The Ballet Film We're Currently Swooning Over
By Jennifer Heyde
Premiering at the New York Film Festival in New York City's iconic house of ballet, Lincoln Center, Nancy Buirski's extraordinary documentary Afternoon of a Faun: Tanaquil Le Clercq is as beautiful and emotional a story as Tanny was a dancer.
Discovered at age 14 by none other than world renown choreographer, George Balanchine, Tanny quickly became the muse for whom Balanchine composed some of his most profound ballets. He was however not the only one who was transfixed by Tanny's grace and movement as another famed choreographer, Jerome Robbins, became enamored by the young dancer as well. Both men not only competed for her to be principal in their ballets but also for her affections. Tanny professed love for both however she wed only Balanchine (his fifth marriage) when she was twenty-three and he forty-eight years-old.

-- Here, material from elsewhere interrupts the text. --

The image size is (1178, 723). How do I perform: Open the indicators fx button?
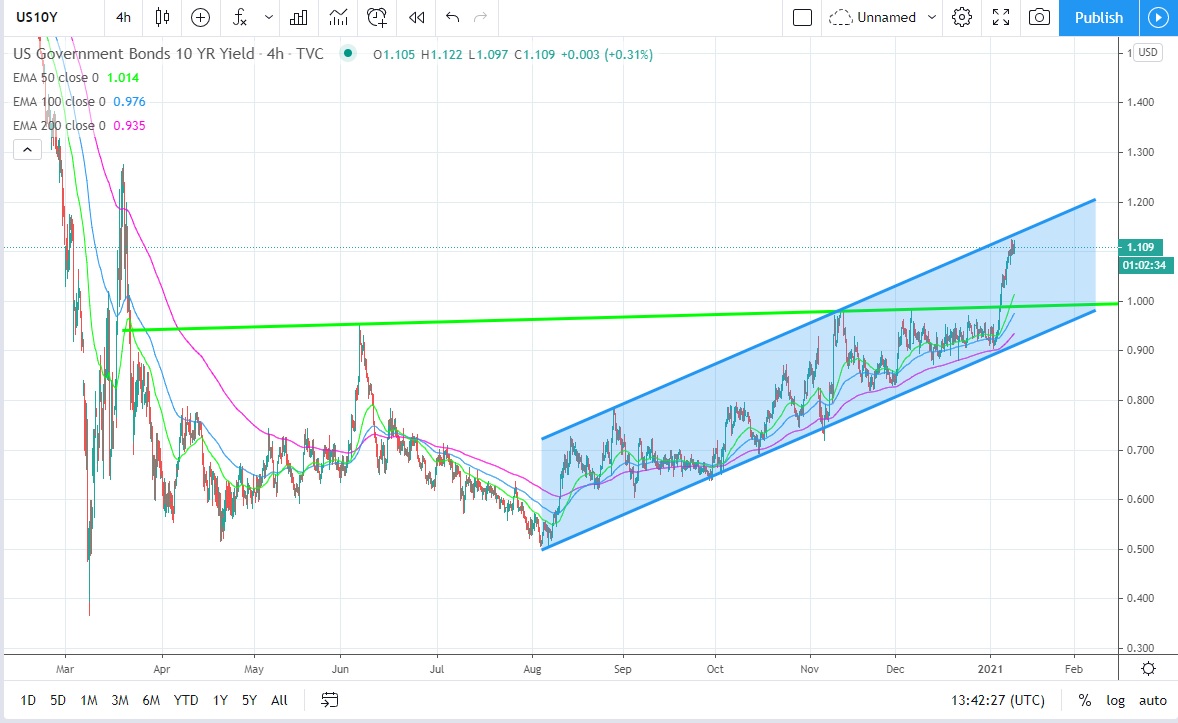(x=240, y=17)
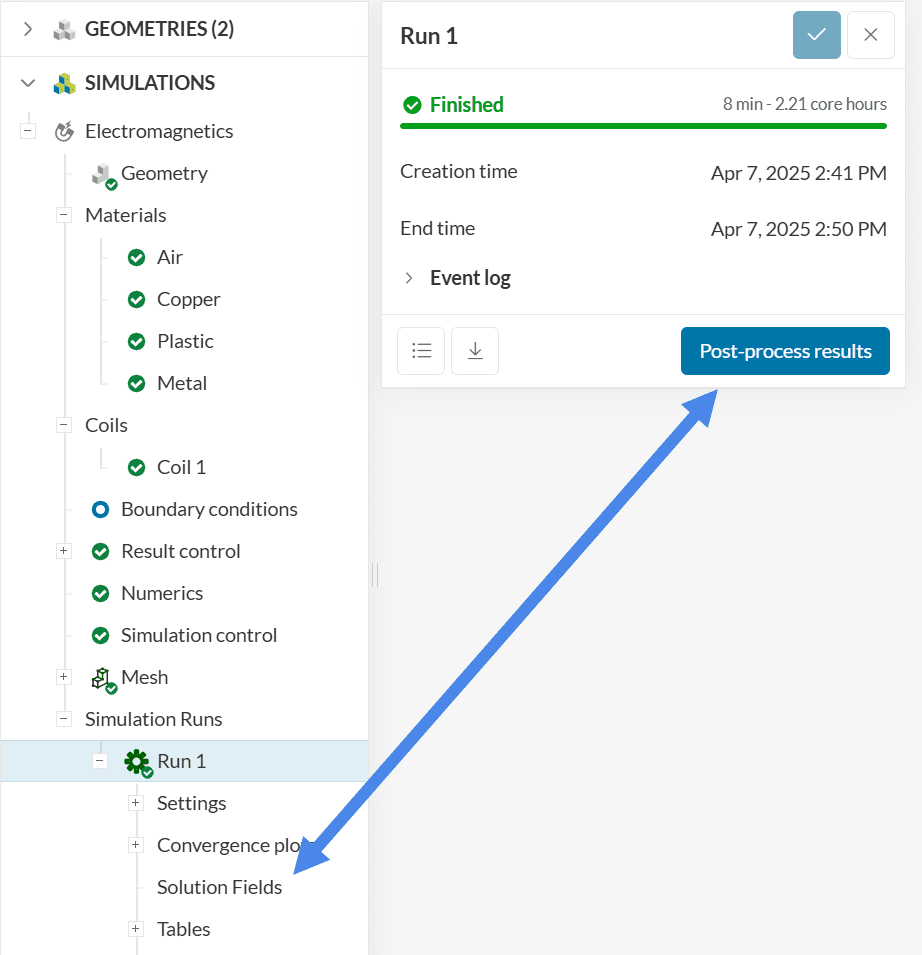Click the Post-process results button

(x=785, y=351)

The film, which is artistically crafted interweaving photos and clips of Tanny with words from her personal letters and interviews with those close to her, harrowingly tells of how her career ended abruptly when she contracted Polio in 1956 while dancing in Europe. Known in many circles as the "Tragedy of Tanny" the prima ballerina never walked or danced again. She was twenty-seven. The latter half of Buirski's Afternoon of a Faun showcases not Tanny's dancing but instead her incredible resilience and perseverance in the face of permanent paralysis. Tanaquil Le Clercq was a woman of grace, talent, beauty and above all else an inspiration.